======== Selected text
How did you get the inspiration for this woman’s hospital visit?
During the stabbing intifada, 2015, I accompanied my grandmother to the eye clinic in Jerusalem, to receive the treatment described in the film, a shot in the eye that prevents blindness. It was a crowded morning, as every morning in the eye clinic was. While waiting, the television broadcasted another stabbing event and reported that the wounded were on their way to the hospital in which we were sitting. We sat there in front of Israeli Arabs also waiting for their appointments. We all felt uncomfortable but somewhat understanding towards the other’s discomfort. My grandma whispered to me that we should watch ourselves from Arabs. On the way back home, she told me about Zaki, a Palestinian construction worker who painted her apartment. She lived alone. At the end of the day, Zaki asked her to sleep over because it was a difficult pass at the checkpoint in the morning, and he still has some work to do. She said yes, made the bed, served him dinner and wished him goodnight. That complex feeling of fear and understanding is what inspired me to write the script.
How much of the metaphor of opening one’s eyes to surrounding realities was there in your title?
Quite a lot. This metaphor is related on the one hand to Ilana, performed brilliantly by Asi Levi, who is willing to actually harm her health because she is afraid that an Arab doctor will hurt her. On the other hand, Open Your Eyes offers the audience a chance to open their eyes, by examining Ilana’s behavior from a deeper perspective, understanding that she is driven by an existential fear and not logical thought. This bi-directional path is what drove me to choose this title for the film.
Did you do research on the amount of Arab doctors in Jerusalem’s clinics?
I grew up and lived in Jerusalem most of my life. My parents are both doctors, so I know the topic from within. Arab doctors are an inseparable part of the Israeli healthcare system in general and in Jerusalem clinics in particular.
================
**What this exercise asks:**
(a) Please say whether each statement agrees with the interview, answering yes or no and quoting the deciding words: (i) The visit to the eye clinic took place in 2015. (ii) Zaki went home at the end of the day. (iii) Both of the speaker's parents are doctors.
(b) According to the interview, which actor plays Ilana?
The records are separate from the interview.
======== Information
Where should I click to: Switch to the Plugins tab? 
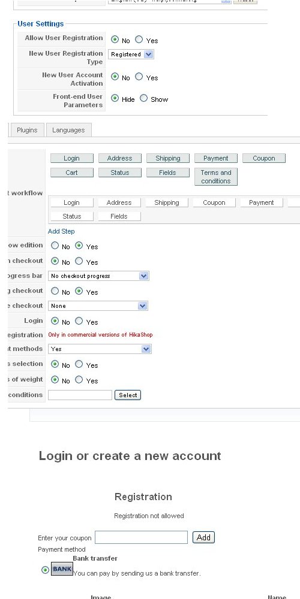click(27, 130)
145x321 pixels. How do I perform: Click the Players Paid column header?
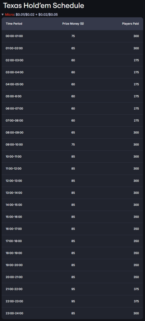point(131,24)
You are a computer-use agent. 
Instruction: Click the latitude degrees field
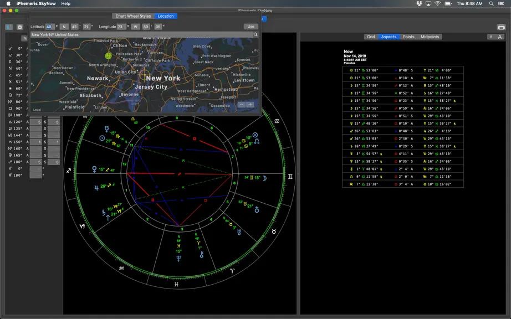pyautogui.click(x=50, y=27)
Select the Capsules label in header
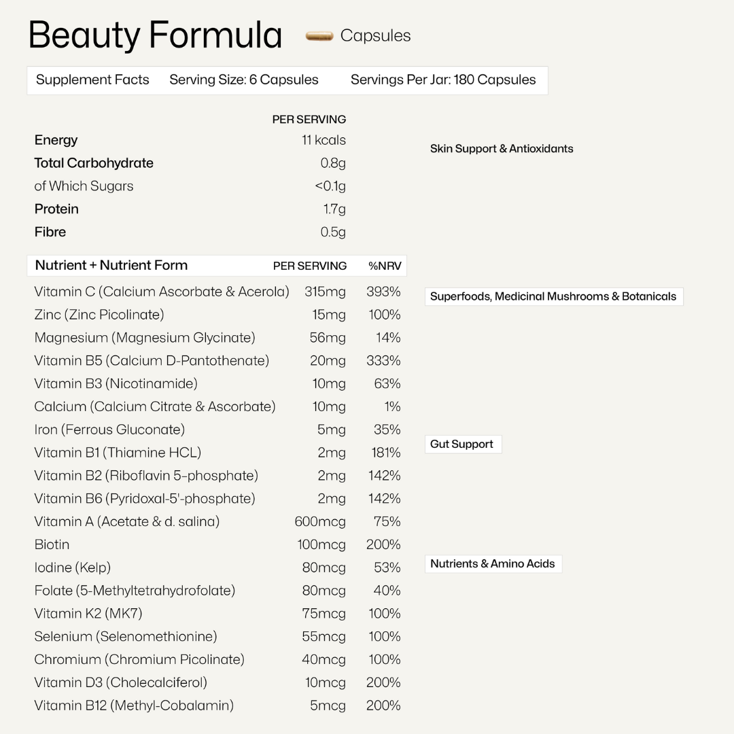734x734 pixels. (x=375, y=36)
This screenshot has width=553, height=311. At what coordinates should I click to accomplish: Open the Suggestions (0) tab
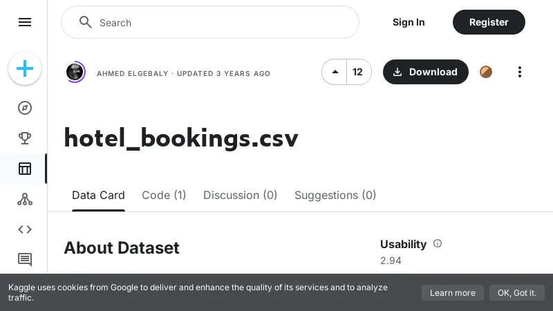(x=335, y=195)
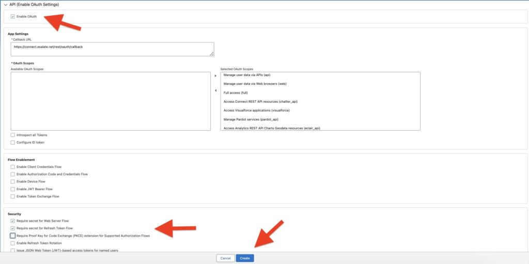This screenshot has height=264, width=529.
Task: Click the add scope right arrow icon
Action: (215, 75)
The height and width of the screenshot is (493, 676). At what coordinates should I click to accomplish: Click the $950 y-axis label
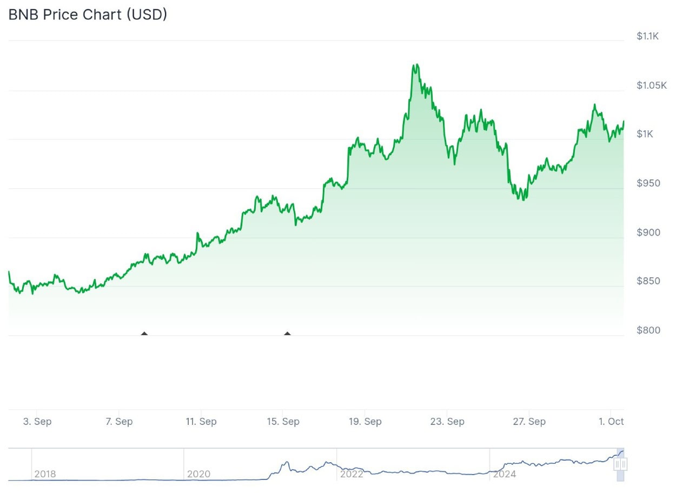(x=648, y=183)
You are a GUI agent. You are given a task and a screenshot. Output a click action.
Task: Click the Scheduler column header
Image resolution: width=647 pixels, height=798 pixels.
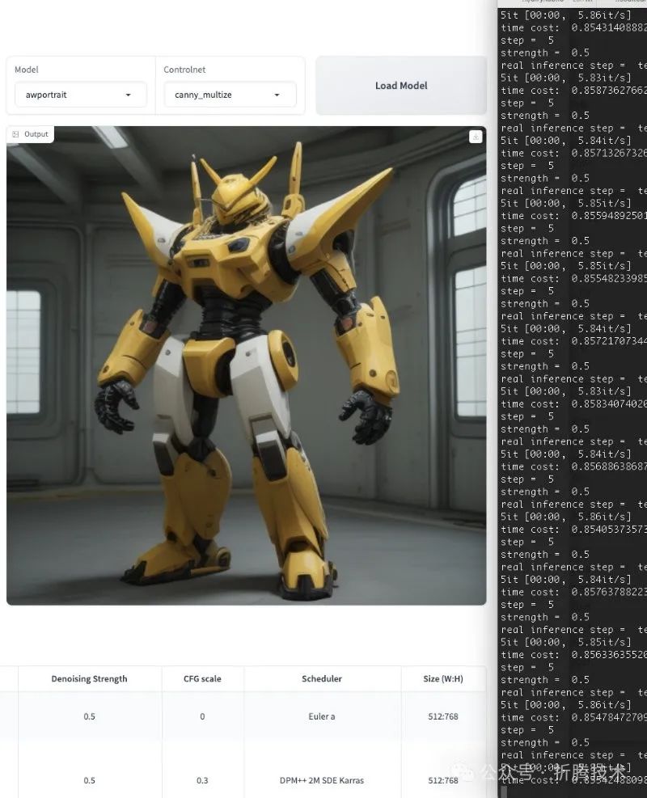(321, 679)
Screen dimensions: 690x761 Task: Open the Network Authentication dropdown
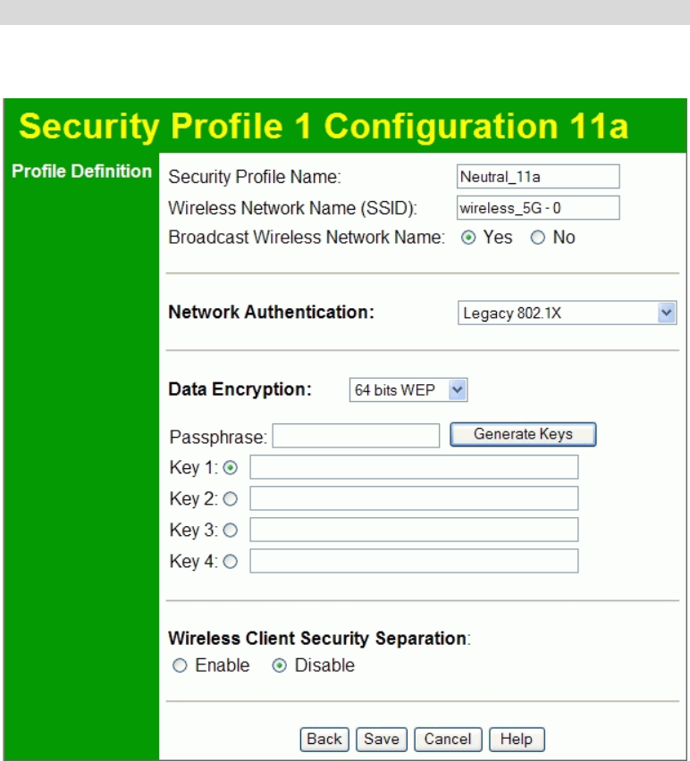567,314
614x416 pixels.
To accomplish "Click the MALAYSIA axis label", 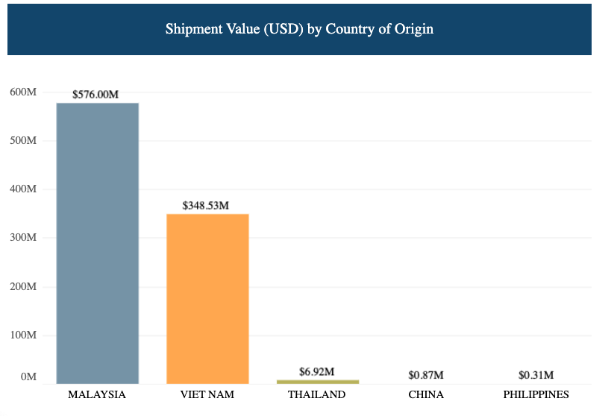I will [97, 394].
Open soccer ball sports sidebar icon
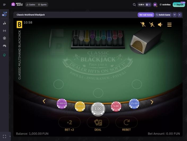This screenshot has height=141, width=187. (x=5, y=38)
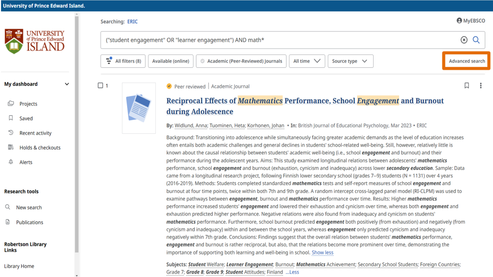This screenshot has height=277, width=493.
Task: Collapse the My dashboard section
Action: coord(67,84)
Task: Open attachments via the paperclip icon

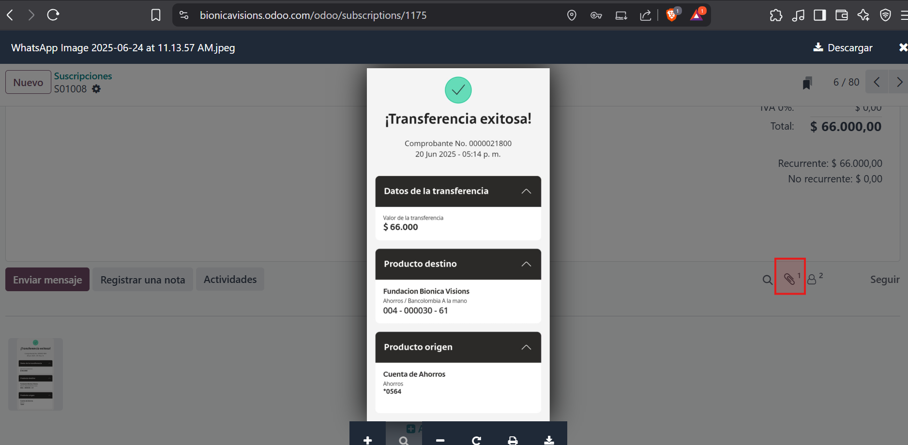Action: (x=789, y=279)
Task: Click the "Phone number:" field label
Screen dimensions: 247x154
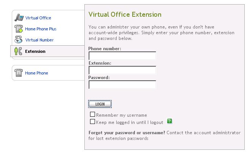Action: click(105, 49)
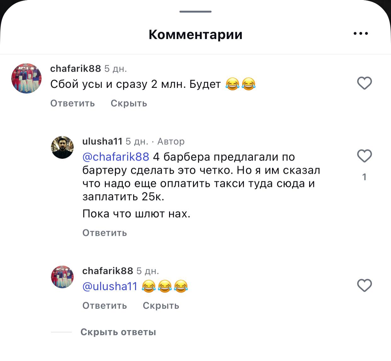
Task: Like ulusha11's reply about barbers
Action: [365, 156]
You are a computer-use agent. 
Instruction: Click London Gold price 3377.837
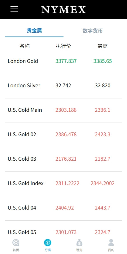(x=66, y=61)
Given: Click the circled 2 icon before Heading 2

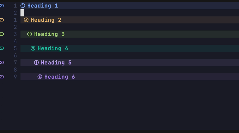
================
**Answers per task:**
(a)
(i) Yes: "During the stabbing intifada, 2015, I accompanied my grandmother to the eye clinic in Jerusalem"
(ii) No: "She said yes, made the bed, served him dinner and wished him goodnight."
(iii) Yes: "My parents are both doctors"

(b) Asi Levi